CitationLannoy, Severine; Stephenson, Mallory; & Edwards, Alexis (2023). The Roles of Aggregate Genetic Liability and Early Adversity In Risk for Suicidal Thought and Behavior. European Neuropsychopharmacology. vol. 75
AbstractBackground: Suicidal thoughts and behaviors are public health priorities, with a need to better understand suicide-related risk factors. Recent well-powered genetic studies (Genome-Wide Association Studies [GWAS]) have provided evidence of loci associated with suicidal behavior in different ancestry groups. This allows further explorations of genetic liability by the use of polygenic scores [PGS], such as looking at potential interactions between genetic and behavioral/environmental risk factors. The aim of this study is to evaluate how genetic risk and early adversity are implicated in the prediction of suicidal thoughts and behaviors.
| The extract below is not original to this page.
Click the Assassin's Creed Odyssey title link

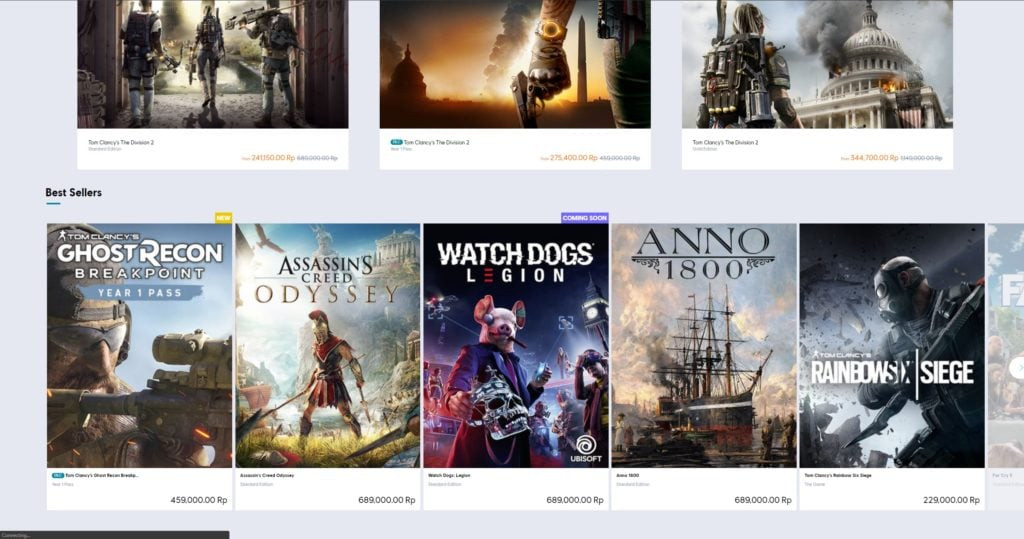[268, 475]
Methods: We used data from the National Longitudinal Study of Adolescent to Adult Health, with information on suicide ideation and attempts collected between the end of adolescence to the middle of adulthood. We relied on the largest available GWAS on suicide attempts to compute PGS for participants from European and African ancestries (EA and AA) using PRS-CSx. Early adversity was documented by two groups of variables: (i) information about the home environment: availability of tobacco, alcohol, drugs, and guns; (ii) neglect and abuse: neglect of basic needs, physical abuse (hit by parents), sexual abuse (touch by parents), and intervention of social services. Logistic regressions were conducted separately for EA (N=5720) and AA (N=1950) participants. PGS were adjusted for the 10 first principal components, and analyses controlled for age and biological sex. We evaluated interactions between PGS and environment for variables reaching nominal significance (p < .05) in the multivariable model. Results: In the AA subgroup, none of the risk factors reached statistical significance. In the EA subgroup, multivariable analyses indicated that suicide attempt was related to PGS (OR=1.22, 95% CI = 1.03;1.44), availability of tobacco in the home environment (OR=1.54, 95% CI=1.06;2.23) as well physical abuse (OR=1.71, 95% CI=1.11;2.59), sexual abuse (OR=2.13, 95% CI=1.02;4.16), and intervention of social services (OR=2.58, 95% CI=1.39;4.65). Analyses with suicide ideation as an outcome in the EA subgroup supported and extended those results, showing the role of PGS for suicide attempts, availability of tobacco, alcohol, and drugs in the home environment, as well as physical abuse, sexual abuse, and intervention of social services. However, we found no evidence of gene by environment interaction.
Discussion: Results in EA participants demonstrate that both aggregate genetic liability and specific environmental factors contribute to risk for suicide ideation and attempt. We did not observe significant associations in AA participants, likely due to the low number of individuals endorsing ideation or attempts. Our findings suggest that beyond the experience of abuse, adversity in the home environment, such as substance availability, is associated with increased risk of suicidal thoughts and behaviors. These results also support the importance of considering genetic liability in suicide research, though we did not find evidence that participants’ genetic liability to suicide attempt exacerbated the adverse effects of environmental exposures. It is worth noting that PGS were computed based on a GWAS of mostly adult participants, and that genetic liability may vary across the life course. One step forward would be to evaluate the interaction between genetic risk specific to children/adolescents and early adversity.